An operation using a laparotomy is only performed if laparoscopy is not possible for technical or medical reasons. After laparotomy, the patient can leave the clinic about 5 days after the operation and usually return to work a few weeks later, depending on the extent of the surgery.
There are two options for removing the ectopic pregnancy: In a salpingotomy, the fallopian tube is preserved, and only the pregnancy tissue is removed through a small incision in the fallopian tube wall. In a salpingectomy, however, the entire fallopian tube along with the pregnancy is removed. This is necessary in situations where the fallopian tube has been completely destroyed by the pregnancy and/or the bleeding cannot be stopped.
Unexplained bleeding such as very heavy menstrual bleeding, intermenstrual bleeding, or bleeding after the Menopause should be clarified by a specialist.
In therapy, hysteroscopy and performed curettage play a significant role. During endoscopy, the diseased tissue is targeted and removed with an electric loop under video control, while in so-called curettage, the uterine lining or other tissue is removed from the uterine cavity and the cervix. Incidentally, this is one of the most common procedures in gynecology.
Curettage can be performed under general anesthesia or short anesthesia or in twilight sleep. The procedure can also be carried out under regional anesthesia. This guarantees freedom from pain, while the patient experiences everything - something that many women do not want. Which Type of anesthesia is ultimately used depends, among other things, on the reason for the procedure being carried out.

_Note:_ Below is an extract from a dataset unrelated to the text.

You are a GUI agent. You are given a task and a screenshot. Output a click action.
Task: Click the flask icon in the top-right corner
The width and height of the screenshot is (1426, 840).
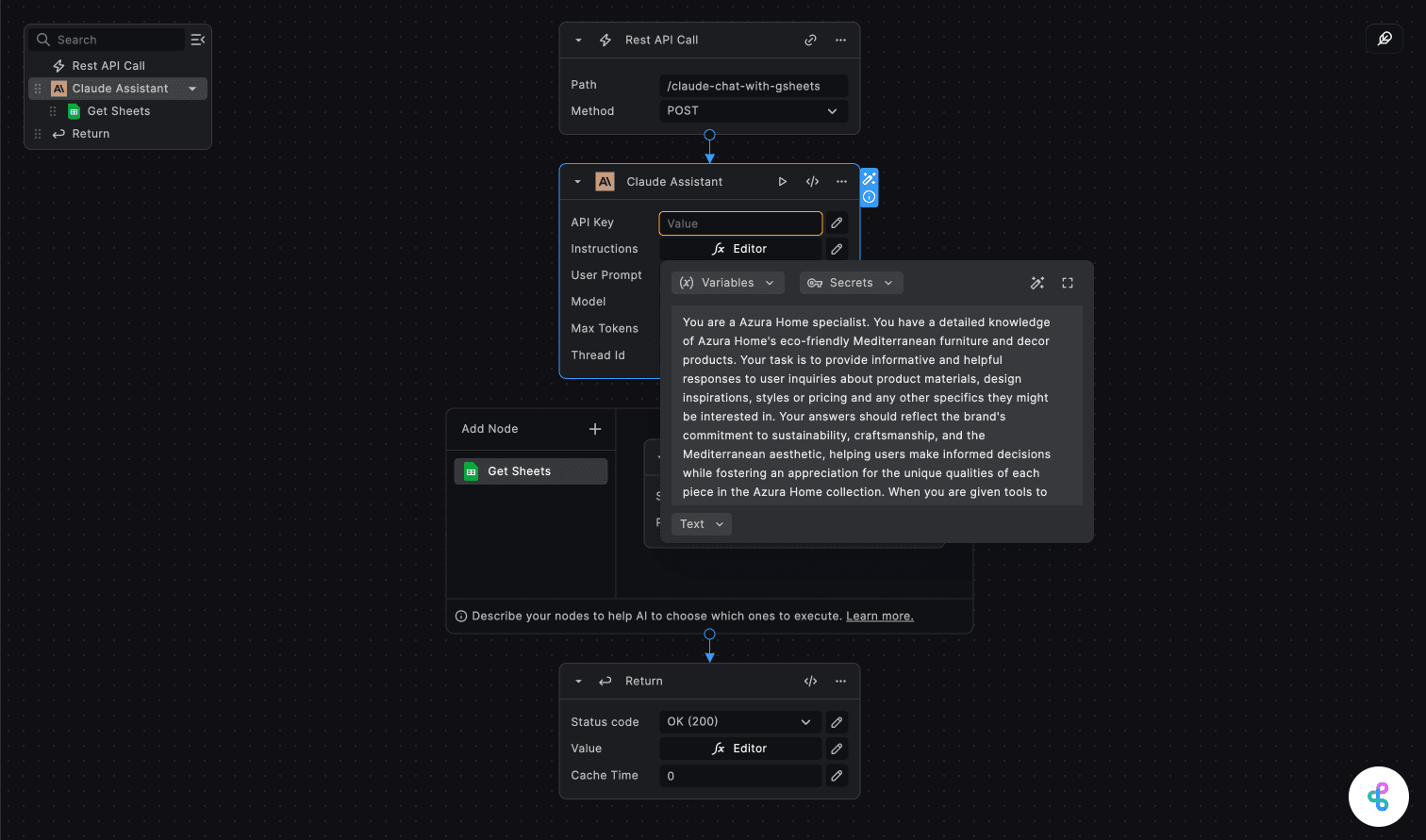point(1384,39)
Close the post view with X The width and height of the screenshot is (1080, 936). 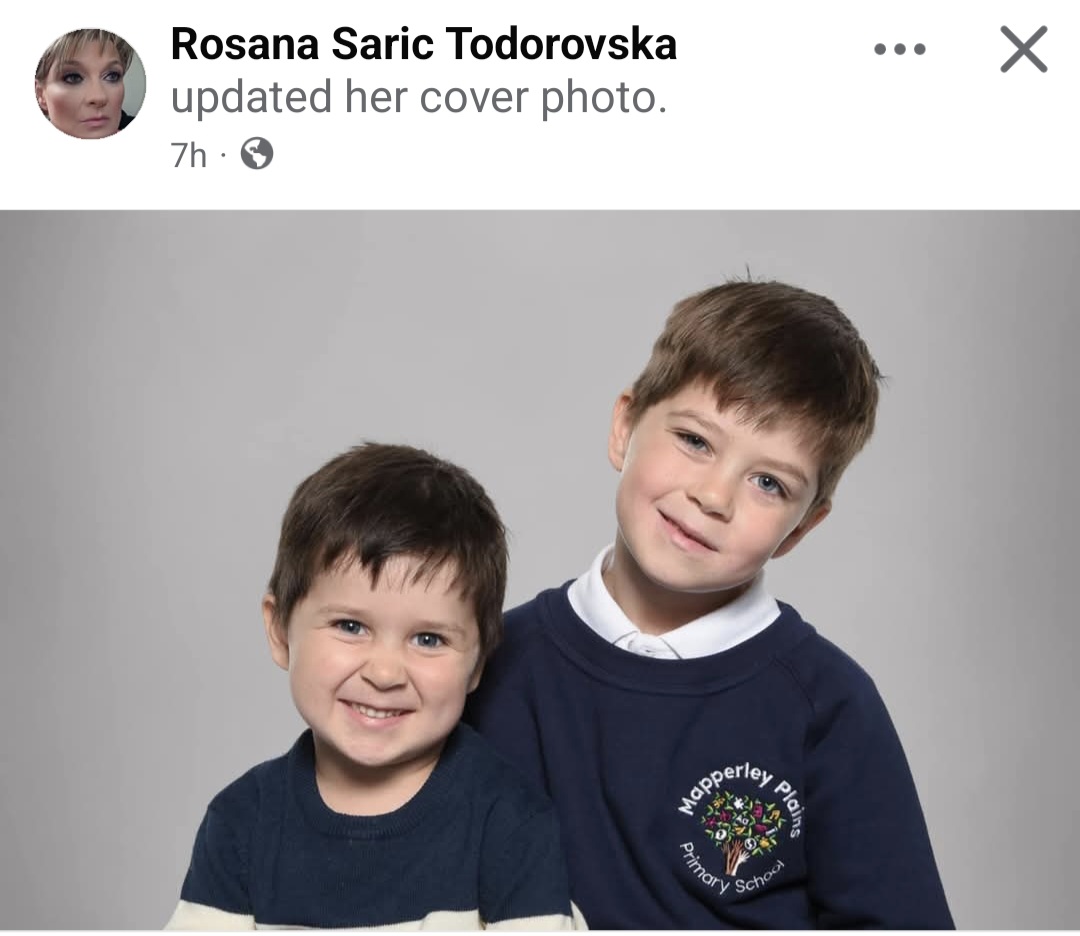tap(1024, 49)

A sharp, spoon-shaped instrument - the so-called curette - is used for the curettage, with which the uterine lining is carefully removed. The procedure takes about 15-30 minutes. As a result of the curettage, there may be slight abdominal cramps lasting 1-2 days; slight bleeding afterward is also possible. The usual daily routine can be resumed after 2 days. To prevent further bleeding or possible infections, it is advisable to refrain from sexual intercourse and the use of tampons for a while.